- _STATED TASK_
Rewrite the records below, substituting "Screen size" for every "Viewport" and leaving everything else unchanged.

- _DATA LINES_
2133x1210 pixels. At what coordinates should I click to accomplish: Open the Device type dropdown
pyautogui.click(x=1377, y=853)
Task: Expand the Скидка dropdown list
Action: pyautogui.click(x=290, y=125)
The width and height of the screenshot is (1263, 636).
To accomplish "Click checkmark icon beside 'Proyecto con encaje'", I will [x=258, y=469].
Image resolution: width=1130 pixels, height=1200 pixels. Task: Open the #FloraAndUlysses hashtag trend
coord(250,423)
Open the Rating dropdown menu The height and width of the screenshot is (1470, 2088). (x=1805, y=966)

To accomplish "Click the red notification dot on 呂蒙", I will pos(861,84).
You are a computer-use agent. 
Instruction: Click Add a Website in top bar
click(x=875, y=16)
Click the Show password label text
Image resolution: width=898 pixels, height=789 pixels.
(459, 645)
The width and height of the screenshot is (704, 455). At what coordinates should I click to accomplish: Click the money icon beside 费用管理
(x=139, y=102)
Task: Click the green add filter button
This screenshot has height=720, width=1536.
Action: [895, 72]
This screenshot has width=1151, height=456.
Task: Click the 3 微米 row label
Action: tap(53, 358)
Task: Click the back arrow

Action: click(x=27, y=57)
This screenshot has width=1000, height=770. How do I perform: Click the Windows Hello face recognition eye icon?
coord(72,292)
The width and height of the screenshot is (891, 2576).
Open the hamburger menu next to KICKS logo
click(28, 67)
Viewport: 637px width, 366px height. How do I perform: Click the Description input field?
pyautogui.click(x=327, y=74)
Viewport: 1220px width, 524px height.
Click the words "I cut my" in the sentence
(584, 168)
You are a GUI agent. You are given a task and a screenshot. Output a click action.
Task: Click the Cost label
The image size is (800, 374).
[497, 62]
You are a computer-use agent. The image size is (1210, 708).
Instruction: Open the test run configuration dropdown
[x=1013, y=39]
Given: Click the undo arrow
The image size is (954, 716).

- _THE OUTPUT_
2133x1210 pixels. At what coordinates should I click to accomplish: Open the Device type dropdown
pyautogui.click(x=1377, y=853)
Task: Expand the Скидка dropdown list
Action: pyautogui.click(x=290, y=125)
The width and height of the screenshot is (1263, 636).
To accomplish "Click checkmark icon beside 'Proyecto con encaje'", I will [x=258, y=469].
Image resolution: width=1130 pixels, height=1200 pixels. Task: Open the #FloraAndUlysses hashtag trend
coord(250,423)
Open the Rating dropdown menu The height and width of the screenshot is (1470, 2088). (x=1805, y=966)

To accomplish "Click the red notification dot on 呂蒙", I will pos(861,84).
You are a computer-use agent. 
Instruction: Click Add a Website in top bar
click(x=875, y=16)
Click the Show password label text
Image resolution: width=898 pixels, height=789 pixels.
(459, 645)
The width and height of the screenshot is (704, 455). At what coordinates should I click to accomplish: Click the money icon beside 费用管理
(x=139, y=102)
Task: Click the green add filter button
This screenshot has height=720, width=1536.
Action: [895, 72]
This screenshot has width=1151, height=456.
Task: Click the 3 微米 row label
Action: tap(53, 358)
Task: Click the back arrow

Action: click(x=27, y=57)
This screenshot has width=1000, height=770. How do I perform: Click the Windows Hello face recognition eye icon?
coord(72,292)
The width and height of the screenshot is (891, 2576).
Open the hamburger menu next to KICKS logo
click(28, 67)
Screen size: 637px width, 366px height. How do I perform: Click the Description input field?
pyautogui.click(x=327, y=74)
Screen size: 1220px width, 524px height.
Click the words "I cut my" in the sentence
(584, 168)
You are a GUI agent. You are given a task and a screenshot. Output a click action.
Task: Click the Cost label
The image size is (800, 374).
[497, 62]
You are a computer-use agent. The image size is (1210, 708).
Instruction: Open the test run configuration dropdown
[x=1013, y=39]
Given: Click the undo arrow
The image size is (954, 716).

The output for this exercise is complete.